→ **Text passage**:
-- Start --

Thanksgiving statue from the March 1960 Gazette and Daily
Thanksgiving statue from the March 1960 Gazette and Daily





















You might have noticed, in person or on the news, that the Thanksgiving historical marker, across from the York County Administrative Center on East Market Street has been recently refurbished. It was first erected by the National Thanksgiving Foundation and other historical organizations to commemorate the Thanksgiving proclaimed while Congress was meeting here in York. It was spurred by the victory over the British at Saratoga, giving hope at a bleak time in our history.

"Singing Thanksgiving" from March 1960 Gazette and Daily
“Singing Thanksgiving” from March 1960 Gazette and Daily




















My favorite York County Thanksgiving objects have always been the black walnut statues, now at the East York post office.  They were originally at the imposing York post office at the corner of George and Princess streets, but were moved to East York when the downtown building was closed. My January 2009 column below on the regional art competition that spurred the statues is below.  It was written in early 2009, as the massive downtown York post office was preparing to close, but before it was announced what would become of the statues.

York Post Office Statues Underappreciated Works of Art

It sounds like one of these days that the downtown York post office, a beautiful building both inside and out, isn’t going to be a post office any more. That brings up the question once again as to what will happen to the two striking statutes that loom over eight feet tall on either side of the main entrance.

The artistic competition in 1941 that produced these sculptures was a really big deal. Administered by the Section of Fine Arts, Public Buildings Administration, Federal Works Agency, it was open to any American sculptor from Pennsylvania, New Jersey, New York and the six New England states.

Instructions were quite precise for each of the two proposed six feet tall works to be cast in bronze. Each sculptor was to submit an untinted or patinated plaster model in the scale of two inches to one foot. Each initial model had to be accompanied by a drawing in the same scale as well as an eight by ten photo of the model. Models were not to be signed, to ensure unbiased judging. Each model, drawing and photo set was accompanied by a plain envelope with the sculptor’s name and address inside on a three by five inch card, which would be opened after judging and approval by the Section of Fine Arts. If a sculptor wanted to submit more than one entry, he or she did not have to present a model for the second, just a drawing.

The model was to be delivered, at the artist’s expense, to the Pennsylvania State College (now Penn State, main campus) by August 4, 1941. They would be judged by J. Burn Helme and F. E. Hyslop, Jr. of the college’s art division and well known Paoli sculptor Wharton Esherick. Their recommendations, still anonymous, would be sent to the Section of Fine Arts in Washington for final approval.

-- End --

→ **Information provided**:
-- Start --

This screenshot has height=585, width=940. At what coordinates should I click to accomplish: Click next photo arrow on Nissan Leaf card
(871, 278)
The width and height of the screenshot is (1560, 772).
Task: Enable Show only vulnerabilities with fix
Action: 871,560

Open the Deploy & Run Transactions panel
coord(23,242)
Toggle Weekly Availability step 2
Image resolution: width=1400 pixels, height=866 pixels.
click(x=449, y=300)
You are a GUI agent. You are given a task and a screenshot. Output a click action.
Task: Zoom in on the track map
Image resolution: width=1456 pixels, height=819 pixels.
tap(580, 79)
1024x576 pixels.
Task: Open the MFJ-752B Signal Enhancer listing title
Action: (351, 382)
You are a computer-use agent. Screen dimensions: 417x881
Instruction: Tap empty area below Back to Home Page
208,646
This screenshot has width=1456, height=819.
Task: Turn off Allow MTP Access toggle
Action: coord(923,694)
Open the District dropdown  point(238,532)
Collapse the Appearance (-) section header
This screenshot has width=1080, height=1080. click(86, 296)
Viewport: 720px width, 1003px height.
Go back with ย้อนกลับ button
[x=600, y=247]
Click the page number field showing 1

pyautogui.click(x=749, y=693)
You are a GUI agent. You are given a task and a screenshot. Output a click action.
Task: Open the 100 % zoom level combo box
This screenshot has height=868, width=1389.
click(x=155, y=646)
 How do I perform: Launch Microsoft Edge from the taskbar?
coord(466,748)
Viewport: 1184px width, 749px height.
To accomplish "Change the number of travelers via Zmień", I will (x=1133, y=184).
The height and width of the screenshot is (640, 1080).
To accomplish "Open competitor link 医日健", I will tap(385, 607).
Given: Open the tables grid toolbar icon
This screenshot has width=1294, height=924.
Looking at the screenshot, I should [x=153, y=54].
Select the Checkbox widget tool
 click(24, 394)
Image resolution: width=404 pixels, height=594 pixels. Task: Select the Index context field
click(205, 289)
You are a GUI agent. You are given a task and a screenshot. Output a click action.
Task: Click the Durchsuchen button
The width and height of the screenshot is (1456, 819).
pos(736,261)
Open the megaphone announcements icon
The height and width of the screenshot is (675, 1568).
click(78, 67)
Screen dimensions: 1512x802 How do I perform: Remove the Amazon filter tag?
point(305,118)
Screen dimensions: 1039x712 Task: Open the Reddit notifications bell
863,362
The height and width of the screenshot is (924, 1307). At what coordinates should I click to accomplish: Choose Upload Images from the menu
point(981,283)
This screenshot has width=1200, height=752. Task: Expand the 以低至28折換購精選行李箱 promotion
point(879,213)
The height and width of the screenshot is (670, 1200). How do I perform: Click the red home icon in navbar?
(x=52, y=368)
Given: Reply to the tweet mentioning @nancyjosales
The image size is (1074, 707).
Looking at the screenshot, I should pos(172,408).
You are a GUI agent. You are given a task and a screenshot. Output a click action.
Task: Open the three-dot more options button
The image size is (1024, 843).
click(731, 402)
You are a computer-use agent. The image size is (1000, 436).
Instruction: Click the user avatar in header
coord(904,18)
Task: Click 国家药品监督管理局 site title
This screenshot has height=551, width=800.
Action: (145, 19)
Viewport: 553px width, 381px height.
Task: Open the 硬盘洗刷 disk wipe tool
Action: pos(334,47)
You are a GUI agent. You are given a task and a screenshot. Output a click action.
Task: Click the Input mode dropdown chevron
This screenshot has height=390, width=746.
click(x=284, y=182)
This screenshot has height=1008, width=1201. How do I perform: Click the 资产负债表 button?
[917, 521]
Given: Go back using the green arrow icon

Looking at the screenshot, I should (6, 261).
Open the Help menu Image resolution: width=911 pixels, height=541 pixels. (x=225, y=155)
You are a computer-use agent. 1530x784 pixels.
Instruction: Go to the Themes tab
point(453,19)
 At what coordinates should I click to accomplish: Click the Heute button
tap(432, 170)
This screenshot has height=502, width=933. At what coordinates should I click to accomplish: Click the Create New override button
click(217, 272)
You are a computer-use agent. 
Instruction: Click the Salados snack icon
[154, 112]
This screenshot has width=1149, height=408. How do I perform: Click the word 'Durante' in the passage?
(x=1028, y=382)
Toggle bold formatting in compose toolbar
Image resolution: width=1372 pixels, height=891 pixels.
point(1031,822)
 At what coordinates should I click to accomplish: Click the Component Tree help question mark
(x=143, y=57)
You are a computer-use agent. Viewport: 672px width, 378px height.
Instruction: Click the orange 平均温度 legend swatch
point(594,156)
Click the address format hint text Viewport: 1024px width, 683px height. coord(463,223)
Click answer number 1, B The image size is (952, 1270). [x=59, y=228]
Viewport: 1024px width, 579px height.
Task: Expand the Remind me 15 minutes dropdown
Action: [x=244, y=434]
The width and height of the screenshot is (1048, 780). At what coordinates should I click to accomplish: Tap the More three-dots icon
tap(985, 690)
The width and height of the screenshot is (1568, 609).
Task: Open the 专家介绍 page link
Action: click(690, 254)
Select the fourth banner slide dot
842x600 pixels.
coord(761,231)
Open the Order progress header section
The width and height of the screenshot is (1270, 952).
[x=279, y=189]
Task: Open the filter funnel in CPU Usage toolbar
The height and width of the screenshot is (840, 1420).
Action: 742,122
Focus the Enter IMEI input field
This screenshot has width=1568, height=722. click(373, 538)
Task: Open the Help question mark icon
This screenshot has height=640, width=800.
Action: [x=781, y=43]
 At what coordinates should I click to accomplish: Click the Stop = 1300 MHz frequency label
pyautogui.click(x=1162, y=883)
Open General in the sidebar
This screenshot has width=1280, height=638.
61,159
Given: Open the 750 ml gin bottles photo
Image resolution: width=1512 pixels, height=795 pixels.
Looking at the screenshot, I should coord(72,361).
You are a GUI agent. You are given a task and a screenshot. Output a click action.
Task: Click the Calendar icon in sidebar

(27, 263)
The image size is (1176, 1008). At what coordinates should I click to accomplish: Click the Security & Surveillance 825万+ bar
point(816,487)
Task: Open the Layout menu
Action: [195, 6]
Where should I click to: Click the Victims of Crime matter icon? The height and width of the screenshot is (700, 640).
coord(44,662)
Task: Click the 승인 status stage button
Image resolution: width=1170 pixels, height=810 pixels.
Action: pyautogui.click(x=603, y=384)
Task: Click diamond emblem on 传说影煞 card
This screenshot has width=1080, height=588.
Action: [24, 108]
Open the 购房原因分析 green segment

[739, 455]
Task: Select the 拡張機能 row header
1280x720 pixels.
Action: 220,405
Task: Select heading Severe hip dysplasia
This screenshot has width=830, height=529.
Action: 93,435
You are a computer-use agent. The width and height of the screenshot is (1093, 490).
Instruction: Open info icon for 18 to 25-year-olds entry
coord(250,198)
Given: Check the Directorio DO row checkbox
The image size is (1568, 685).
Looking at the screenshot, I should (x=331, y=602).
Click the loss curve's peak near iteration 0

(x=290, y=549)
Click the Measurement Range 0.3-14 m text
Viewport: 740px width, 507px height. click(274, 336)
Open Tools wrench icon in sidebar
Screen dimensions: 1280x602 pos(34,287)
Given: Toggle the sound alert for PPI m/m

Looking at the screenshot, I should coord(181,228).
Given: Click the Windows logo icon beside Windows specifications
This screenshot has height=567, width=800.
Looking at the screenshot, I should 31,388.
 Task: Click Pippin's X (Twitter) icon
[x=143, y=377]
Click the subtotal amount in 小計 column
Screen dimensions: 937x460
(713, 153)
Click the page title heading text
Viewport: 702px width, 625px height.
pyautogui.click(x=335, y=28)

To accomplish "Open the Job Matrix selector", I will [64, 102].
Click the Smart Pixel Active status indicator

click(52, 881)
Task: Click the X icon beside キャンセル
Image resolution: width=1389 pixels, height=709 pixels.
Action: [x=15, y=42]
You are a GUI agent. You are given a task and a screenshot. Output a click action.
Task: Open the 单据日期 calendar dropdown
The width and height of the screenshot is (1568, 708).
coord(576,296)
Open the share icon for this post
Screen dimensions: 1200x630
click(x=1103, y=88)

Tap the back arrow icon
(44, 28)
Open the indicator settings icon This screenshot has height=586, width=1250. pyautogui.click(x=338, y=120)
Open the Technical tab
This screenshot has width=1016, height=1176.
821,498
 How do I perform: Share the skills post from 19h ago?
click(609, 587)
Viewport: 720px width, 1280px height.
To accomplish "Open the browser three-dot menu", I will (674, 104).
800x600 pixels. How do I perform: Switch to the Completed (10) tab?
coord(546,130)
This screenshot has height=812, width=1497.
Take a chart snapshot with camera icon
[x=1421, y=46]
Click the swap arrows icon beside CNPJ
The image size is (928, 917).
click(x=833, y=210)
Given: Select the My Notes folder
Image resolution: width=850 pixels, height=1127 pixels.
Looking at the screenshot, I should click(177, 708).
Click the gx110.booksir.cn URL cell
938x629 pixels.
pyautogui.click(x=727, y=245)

-- End --

Continue the passage on the York post office statues, picking up after its final sentence. The rows come from a separate source unrelated to the passage above.

The finished sculptures would each be set on a two foot square base that stood two and a quarter feet high, made of marble to harmonize with post office floor. Materials and the responsibility of installing the sculpture and the base were evidently all to come out of the $2,100 contract awarded to winners of the competition for each statue.

Potential entrants were urged to visit the post office to relate the sculpture to the building and to consider York and its history in choosing a subject. For alternative themes, the rules suggested something like the freedoms outlined by President Roosevelt in speeches earlier in the year.

Seventy-one sculptors submitted 118 plaster models to be judged. This might seem like a lot of entries for two $2,100 contracts, but the country was just coming out of a long depression and work was still scarce. The FWA wasn’t technically a Works Progress Administration (WPA) agency, but it still fell under what we are calling “economic stimulus” today.

The two winners both illustrated Thanksgiving, playing on the first national Thanksgiving proclamation issued by Continental Congress in York in 1777. George Kratina of Brooklyn, NY shows a father and daughter enthusiastically “Singing Thanksgiving.” New York City’s Carl Schmitz’s more detailed untitled statue reveals a farmer pausing in front of two sheaves of wheat to bow his head in thanksgiving.

Sculptor Moissay Marans, also from Brooklyn, although not one of the two chosen, was commended for his two submitted models since he “has obviously thought more about the location of his figures than most of the competitors….”

The statues were executed by the sculptors, but in black walnut, not bronze. We were in World War II before the project was finished, and metal was needed for the war effort. Black walnut is durable, attractive and often used for sculpture.

George Kratina was interviewed by Stew Mihm of the York Sunday News in 1986 for a story about the statues. Kratina told Mihm that “Singing Thanksgiving” took three or four months to complete and he and his father brought it to York in early 1942. Schmitz’s farmer was installed a little later. An internet search reveals that all three artists: Kratina, Schmitz and Marans became quite well known and prolific in American sculpture.

What will happen to these important works of art if the downtown post office is no more? According to the March 1, 1961 Gazette and Daily the post office tried to give them away at least once. In that issue the principal of Northeastern Junior-Senior High is pictured looking at the statues, which had been offered to the school. The postmaster at the time is quoted as saying that the space was “needed for other purposes.” From the photos it looks like they were in a different position than they are now.

I don’t know whether cooler heads prevailed or if the local postal officials might have discovered they just couldn’t give them away. The rules of the competition specify that the finished sculptures “shall become the property of the Government.”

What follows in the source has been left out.